--- ITEMS ---
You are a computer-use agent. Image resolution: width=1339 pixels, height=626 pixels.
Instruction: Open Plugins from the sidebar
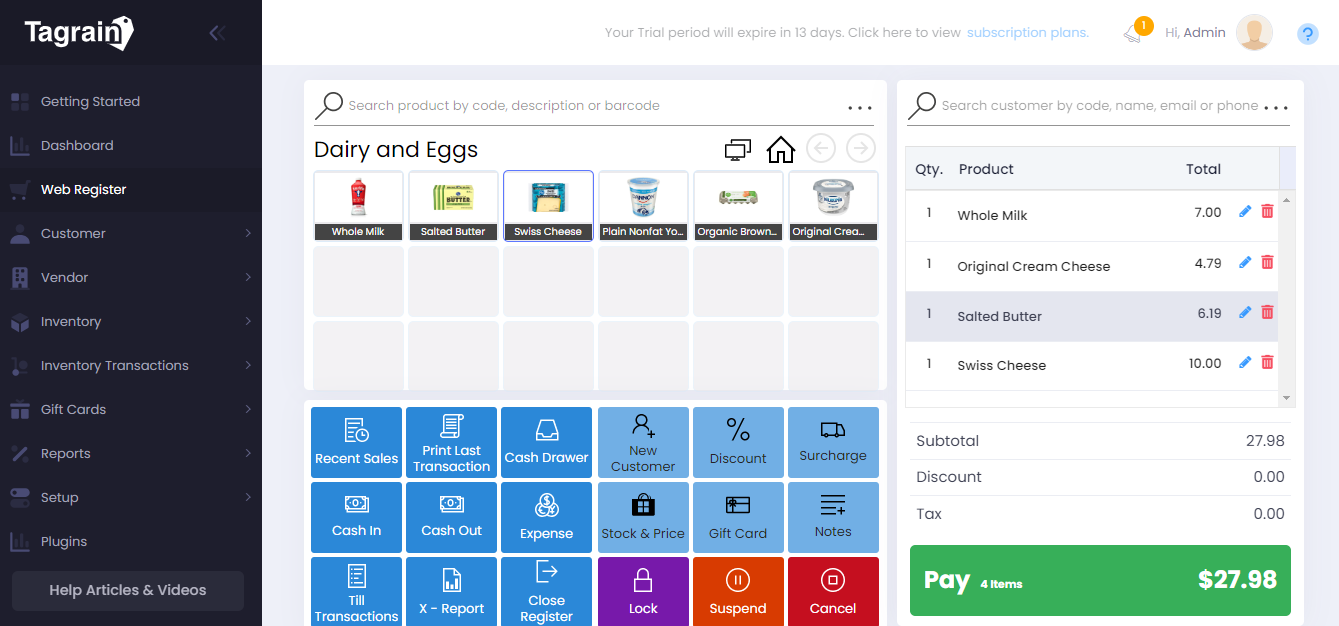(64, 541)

---

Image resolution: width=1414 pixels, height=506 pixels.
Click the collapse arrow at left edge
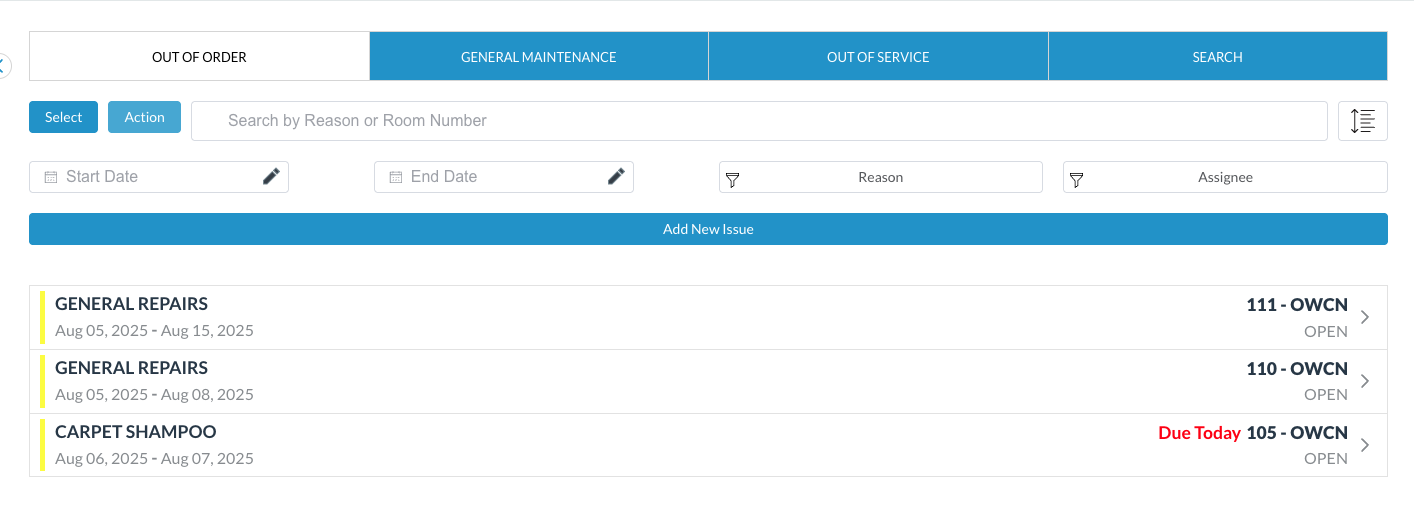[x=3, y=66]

---

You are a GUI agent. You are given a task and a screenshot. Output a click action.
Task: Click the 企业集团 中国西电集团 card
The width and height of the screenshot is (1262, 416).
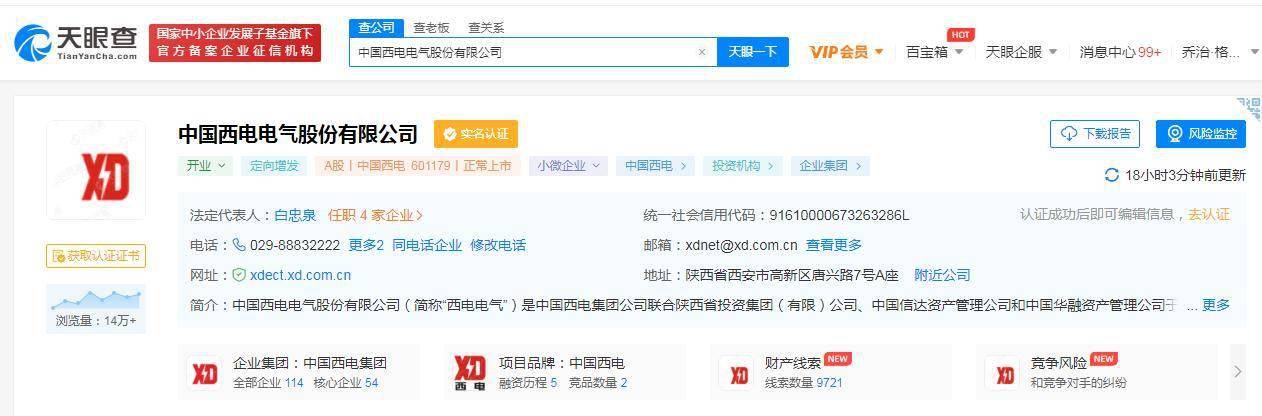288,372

--- INSTRUCTIONS TO FOLLOW ---
From the listing above, copy word for word the stretch from the line containing "Image resolution: width=1414" through the line containing "[x=3, y=66]", leaving out any pictures.

--- RESULT ---
Image resolution: width=1414 pixels, height=506 pixels.
Click the collapse arrow at left edge
[x=3, y=66]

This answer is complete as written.